**Extracted records**

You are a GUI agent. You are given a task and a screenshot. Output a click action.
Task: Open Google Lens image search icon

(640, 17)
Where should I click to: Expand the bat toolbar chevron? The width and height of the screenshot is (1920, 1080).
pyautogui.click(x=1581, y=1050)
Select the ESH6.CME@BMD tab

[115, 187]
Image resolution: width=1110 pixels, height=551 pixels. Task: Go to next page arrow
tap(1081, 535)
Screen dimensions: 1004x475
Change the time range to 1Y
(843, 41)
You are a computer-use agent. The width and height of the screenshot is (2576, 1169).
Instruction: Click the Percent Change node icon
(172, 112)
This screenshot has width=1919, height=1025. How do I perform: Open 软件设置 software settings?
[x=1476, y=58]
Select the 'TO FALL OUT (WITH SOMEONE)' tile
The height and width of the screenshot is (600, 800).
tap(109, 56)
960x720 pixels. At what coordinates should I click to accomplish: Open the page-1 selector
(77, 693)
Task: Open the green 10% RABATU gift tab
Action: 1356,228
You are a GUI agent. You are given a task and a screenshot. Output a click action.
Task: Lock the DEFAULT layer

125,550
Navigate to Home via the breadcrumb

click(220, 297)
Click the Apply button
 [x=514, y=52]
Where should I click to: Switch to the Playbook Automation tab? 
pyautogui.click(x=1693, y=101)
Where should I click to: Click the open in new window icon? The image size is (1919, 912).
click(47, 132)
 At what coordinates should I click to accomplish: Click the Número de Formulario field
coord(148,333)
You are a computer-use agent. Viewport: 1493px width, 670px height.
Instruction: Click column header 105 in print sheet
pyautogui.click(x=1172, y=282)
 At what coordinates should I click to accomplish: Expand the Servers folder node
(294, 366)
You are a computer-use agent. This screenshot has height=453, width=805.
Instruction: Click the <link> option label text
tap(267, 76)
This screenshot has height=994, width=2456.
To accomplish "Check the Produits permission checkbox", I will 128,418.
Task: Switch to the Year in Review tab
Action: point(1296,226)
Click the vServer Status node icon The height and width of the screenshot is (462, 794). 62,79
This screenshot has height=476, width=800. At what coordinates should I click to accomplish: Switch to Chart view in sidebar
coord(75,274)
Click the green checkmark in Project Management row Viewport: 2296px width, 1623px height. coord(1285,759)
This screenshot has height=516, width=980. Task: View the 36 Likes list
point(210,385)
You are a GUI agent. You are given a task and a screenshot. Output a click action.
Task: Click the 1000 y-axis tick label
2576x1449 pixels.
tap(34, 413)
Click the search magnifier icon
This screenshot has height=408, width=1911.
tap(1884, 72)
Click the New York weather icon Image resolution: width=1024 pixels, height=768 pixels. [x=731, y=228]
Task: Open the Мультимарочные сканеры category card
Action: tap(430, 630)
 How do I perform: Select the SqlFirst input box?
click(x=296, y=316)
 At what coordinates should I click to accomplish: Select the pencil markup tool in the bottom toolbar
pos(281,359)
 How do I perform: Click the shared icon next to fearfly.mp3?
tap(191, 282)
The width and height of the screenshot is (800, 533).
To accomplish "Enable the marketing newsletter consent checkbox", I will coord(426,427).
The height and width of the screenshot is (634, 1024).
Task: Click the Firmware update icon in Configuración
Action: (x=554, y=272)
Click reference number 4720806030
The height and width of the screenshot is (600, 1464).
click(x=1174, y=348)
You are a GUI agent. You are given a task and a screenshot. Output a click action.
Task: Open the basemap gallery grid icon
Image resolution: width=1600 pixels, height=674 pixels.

**REQUIREMENT**
Format the records as a JSON list of strings, one string per line, leaving out blank lines.

**OUTPUT**
[
  "You are a GUI agent. You are given a task and a screenshot. Output a click action.",
  "Task: Open Google Lens image search icon",
  "(640, 17)",
  "Where should I click to: Expand the bat toolbar chevron? The width and height of the screenshot is (1920, 1080).",
  "pyautogui.click(x=1581, y=1050)",
  "Select the ESH6.CME@BMD tab",
  "[115, 187]",
  "Image resolution: width=1110 pixels, height=551 pixels. Task: Go to next page arrow",
  "tap(1081, 535)",
  "Screen dimensions: 1004x475",
  "Change the time range to 1Y",
  "(843, 41)",
  "You are a computer-use agent. The width and height of the screenshot is (2576, 1169).",
  "Instruction: Click the Percent Change node icon",
  "(172, 112)",
  "This screenshot has width=1919, height=1025. How do I perform: Open 软件设置 software settings?",
  "[x=1476, y=58]",
  "Select the 'TO FALL OUT (WITH SOMEONE)' tile",
  "The height and width of the screenshot is (600, 800).",
  "tap(109, 56)",
  "960x720 pixels. At what coordinates should I click to accomplish: Open the page-1 selector",
  "(77, 693)",
  "Task: Open the green 10% RABATU gift tab",
  "Action: 1356,228",
  "You are a GUI agent. You are given a task and a screenshot. Output a click action.",
  "Task: Lock the DEFAULT layer",
  "125,550",
  "Navigate to Home via the breadcrumb",
  "click(220, 297)",
  "Click the Apply button",
  " [x=514, y=52]",
  "Where should I click to: Switch to the Playbook Automation tab? ",
  "pyautogui.click(x=1693, y=101)",
  "Where should I click to: Click the open in new window icon? The image size is (1919, 912).",
  "click(47, 132)",
  " At what coordinates should I click to accomplish: Click the Número de Formulario field",
  "coord(148,333)",
  "You are a computer-use agent. Viewport: 1493px width, 670px height.",
  "Instruction: Click column header 105 in print sheet",
  "pyautogui.click(x=1172, y=282)",
  " At what coordinates should I click to accomplish: Expand the Servers folder node",
  "(294, 366)",
  "You are a computer-use agent. This screenshot has height=453, width=805.",
  "Instruction: Click the <link> option label text",
  "tap(267, 76)",
  "This screenshot has height=994, width=2456.",
  "To accomplish \"Check the Produits permission checkbox\", I will 128,418.",
  "Task: Switch to the Year in Review tab",
  "Action: point(1296,226)",
  "Click the vServer Status node icon The height and width of the screenshot is (462, 794). 62,79",
  "This screenshot has height=476, width=800. At what coordinates should I click to accomplish: Switch to Chart view in sidebar",
  "coord(75,274)",
  "Click the green checkmark in Project Management row Viewport: 2296px width, 1623px height. coord(1285,759)",
  "This screenshot has height=516, width=980. Task: View the 36 Likes list",
  "point(210,385)",
  "You are a GUI agent. You are given a task and a screenshot. Output a click action.",
  "Task: Click the 1000 y-axis tick label",
  "2576x1449 pixels.",
  "tap(34, 413)",
  "Click the search magnifier icon",
  "This screenshot has height=408, width=1911.",
  "tap(1884, 72)",
  "Click the New York weather icon Image resolution: width=1024 pixels, height=768 pixels. [x=731, y=228]",
  "Task: Open the Мультимарочные сканеры category card",
  "Action: tap(430, 630)",
  " How do I perform: Select the SqlFirst input box?",
  "click(x=296, y=316)",
  " At what coordinates should I click to accomplish: Select the pencil markup tool in the bottom toolbar",
  "pos(281,359)",
  " How do I perform: Click the shared icon next to fearfly.mp3?",
  "tap(191, 282)",
  "The width and height of the screenshot is (800, 533).",
  "To accomplish \"Enable the marketing newsletter consent checkbox\", I will coord(426,427).",
  "The height and width of the screenshot is (634, 1024).",
  "Task: Click the Firmware update icon in Configuración",
  "Action: (x=554, y=272)",
  "Click reference number 4720806030",
  "The height and width of the screenshot is (600, 1464).",
  "click(x=1174, y=348)",
  "You are a GUI agent. You are given a task and a screenshot. Output a click action.",
  "Task: Open the basemap gallery grid icon",
  "Image resolution: width=1600 pixels, height=674 pixels."
]